» Work to complete
• 1. In the article on China's 15th Five-Year Plan, at what sessions was the plan adopted?
• 2. Pick up the article on China's 15th Five-Year Plan immediately after its final sentence and keep it going.
─── Text
When Beijing Writes the Rules: How China’s 15th Plan Reprices Foreign Capital
Author: Justin Kew
China’s 15th Five‑Year Plan is less about adding more capacity and more about who writes the rules that make foreign technology and capital acceptable worldwide.
The 15th Five‑Year Plan (15FYP), adopted on the March 2026 sessions, hard‑codes “new quality productive forces” centred on artificial intelligence, advanced chips, humanoid robotics and clean energy, and backs this with an economy‑wide “AI+” deployment drive. At the same time, China has moved from a high‑level Global AI Governance Initiative to a concrete Global AI Governance Action Plan, while the United States has partially reversed earlier AI‑chip export bans and the European Union has slowed elements of its AI Act to protect competitiveness. The approach is not a story of clean decoupling but of rules competition with expected cash flows and cost of capital are being reshaped by AI‑centred technical, data and sustainability standards rather than by capacity cycles alone.
Why this matters?
China’s 15FYP elevates AI, advanced chips, robotics and clean energy into “new quality productive forces”, embedding AI and standards deep into industrial and social policy.
China’s Global AI Governance Action Plan and outward standards push now operate alongside a looser but politicised US AI‑chip regime and a more flexible EU AI Act, creating a three‑cornered standards contest.
──────
─── Source data
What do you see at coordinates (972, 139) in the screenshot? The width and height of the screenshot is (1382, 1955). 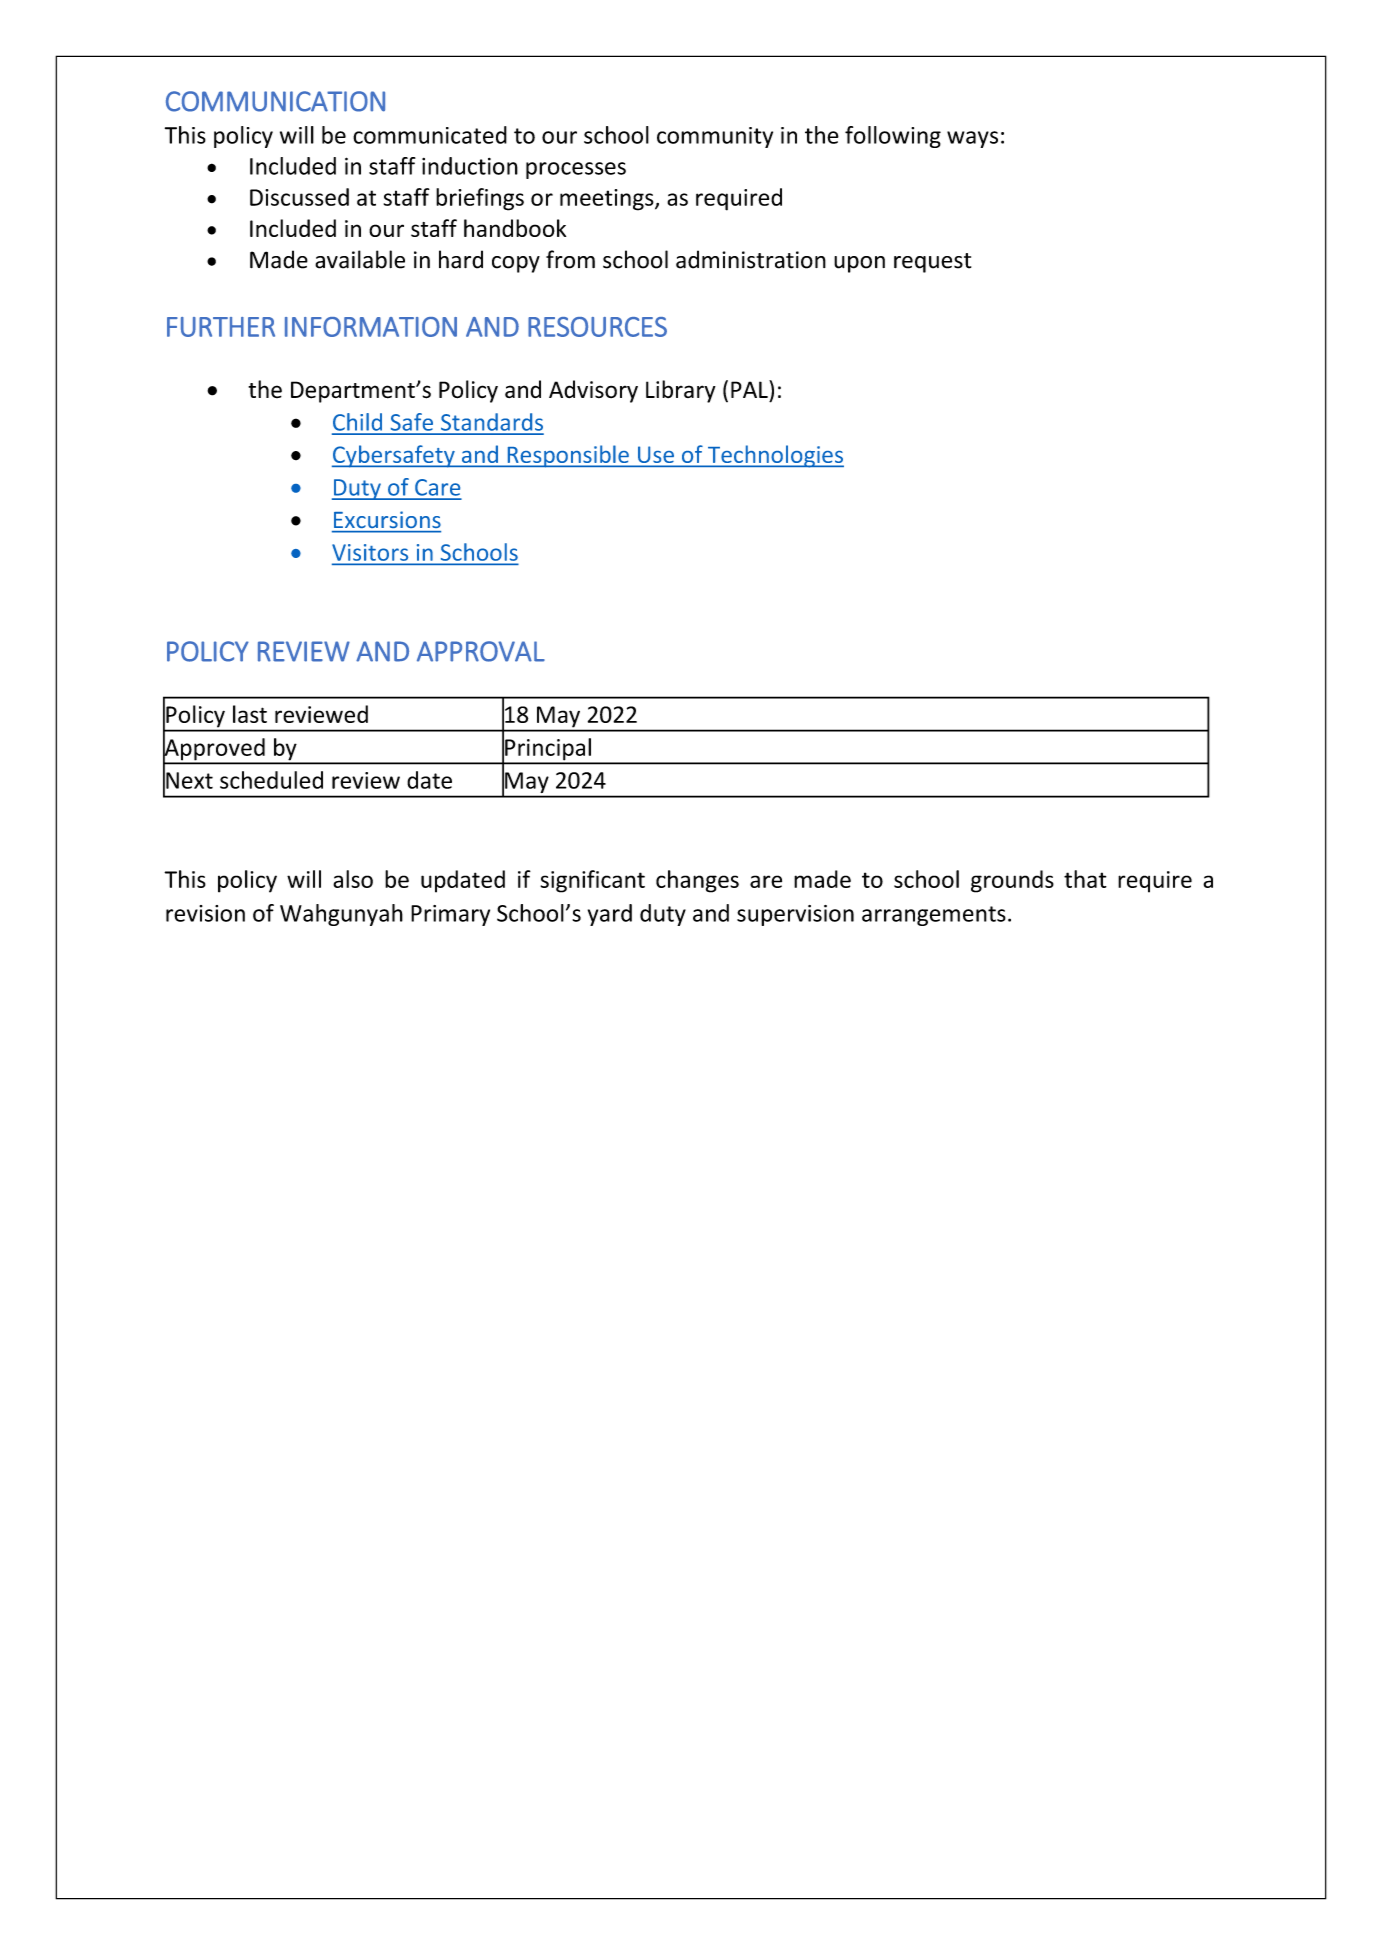 I see `ways` at bounding box center [972, 139].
──────
» Expected results
• 1. It was adopted at the March 2026 sessions.

• 2.
The main risk for foreign capital is not simply overcapacity, but being locked into one politicised standards bloc, with stranded‑standards risk across EVs, data centres, grids, industrial automation and AI infrastructure.
What is changing?
The 15FYP, covering 2026‑2030, formalises a pivot from high‑speed to high‑quality growth and defines new quality productive forces in explicitly technological terms: AI, advanced semiconductors, humanoid robotics, quantum information, new‑energy vehicles, clean energy (including nuclear fusion) and 6G. The plan is backed by an economy‑wide “AI+” strategy that aims to integrate AI into manufacturing, energy, transport, agriculture, education and public services, with cross‑ministry implementation focused on AI’s impact on jobs, distribution and social stability.
China already dominates capacity in several of these sectors: public and industry estimates suggest that by 2025 it accounts for around 70% of global lithium‑ion battery manufacturing capacity and more than 80% of solar module manufacturing. These are directionally reflected in the datasets below.
China share of global EV battery & solar capacity
On AI, Beijing has built a layered domestic regime: algorithm‑filing and recommendation‑system rules, data‑security and localisation requirements, sectoral guidance on AI in finance and healthcare, and targeted regulations on generative AI services. In 2025–2026, this was extended outward via a Global AI Governance Action Plan that operationalises the 2023 Global AI Governance Initiative, setting out 13 areas including standards cooperation, “safe and controllable” AI, infrastructure connectivity and support for the Global South.
Alongside these moves, China has tightened export controls on critical technologies – including certain rare earths, semiconductor equipment, advanced EV battery chemistries and AI‑relevant geospatial data and uses licensing to manage outward transfer of sensitive know‑how. Indicative counts of Chinese tech‑export‑control and standards‑related events show a steady increase.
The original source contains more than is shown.